Issues: 1. Whether the compensation received by the assesses constitutes a revenue receipt assessable as income. 2. Whether the payment made to the brothers under the deed of compensation is a capital or revenue receipt. 3. Whether piercing the veil of the company to ascertain the true character of the payment is permissible. 4. Whether the company's legal entity should be disregarded to judge the true character of the payment.
Analysis:
1. The assesses received compensation from a company they owned and controlled, which continued the same business they previously operated as partners. The Assessing Officer, Commissioner, and Tribunal considered the payment as additional payment to the brothers, assessable as income. The Tribunal found the company and transactions genuine, but still assessed the payment as income.
2. The brothers argued that the payment was a capital receipt, emphasizing the genuine nature of the company, lease, and compensation agreement. They contended that the company aimed to protect itself from potential competition. However, the Tribunal disregarded these arguments and assessed the payment as a revenue receipt.
3. The Tribunal justified piercing the company's veil to determine the payment's true character, considering the brothers' continued involvement in the business despite the company formation. The Tribunal's decision aligned with the principle that the veil of a company can be lifted in taxation matters if warranted by the circumstances.

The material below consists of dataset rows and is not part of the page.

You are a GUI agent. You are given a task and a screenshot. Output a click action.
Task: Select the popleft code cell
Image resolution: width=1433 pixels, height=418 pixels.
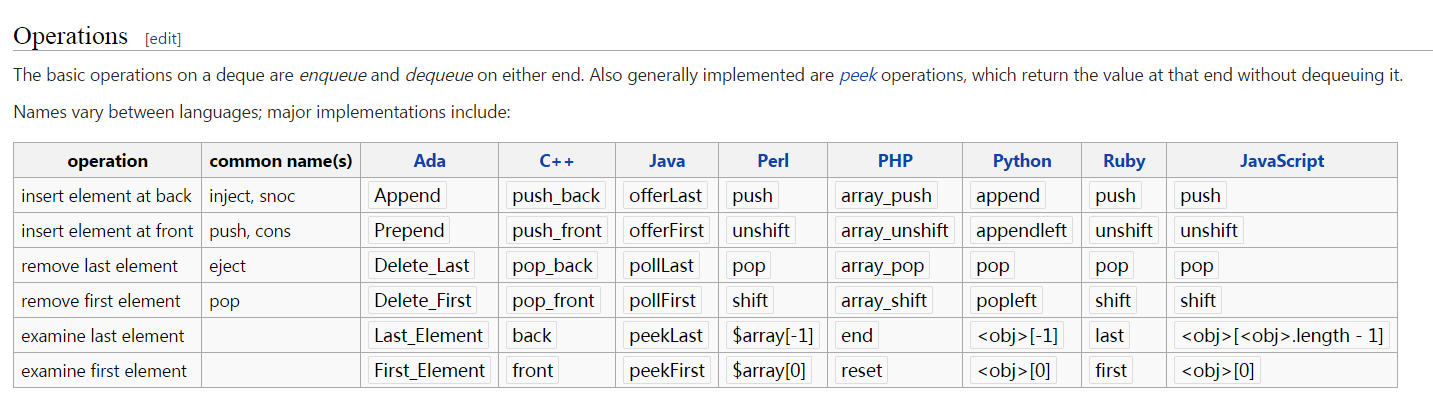[x=1007, y=300]
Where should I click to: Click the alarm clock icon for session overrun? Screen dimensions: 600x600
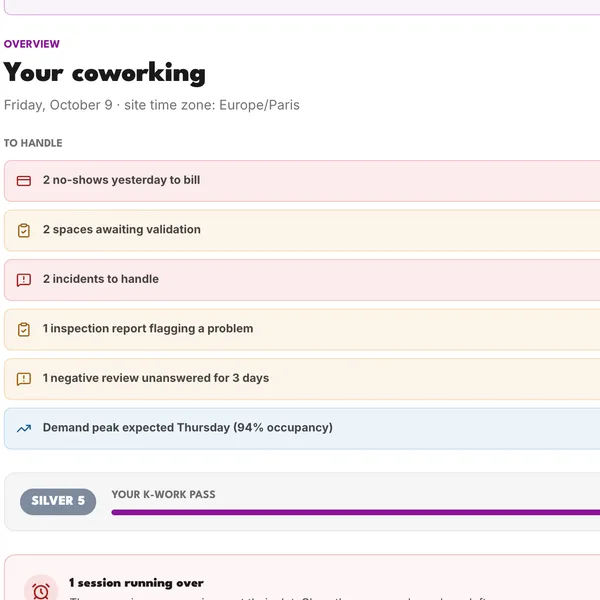pyautogui.click(x=41, y=590)
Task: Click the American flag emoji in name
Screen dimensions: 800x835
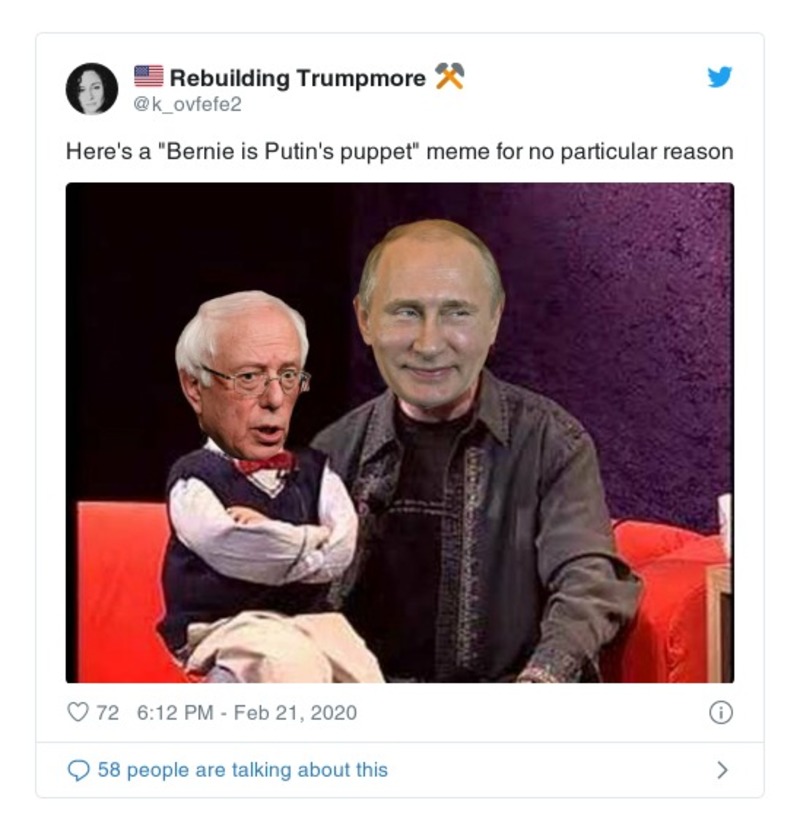Action: 149,76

4. The High Court, following the Supreme Court precedent in Juggilal Kamlapat v. CIT, upheld the Revenue's position, emphasizing that in cases where the same individuals conduct transactions through a corporate entity, the veil can be lifted to discern the economic reality behind the legal structure. The Court concluded in favor of the Revenue, emphasizing the need to look beyond the company's legal existence to assess the true nature of the payment made to the brothers.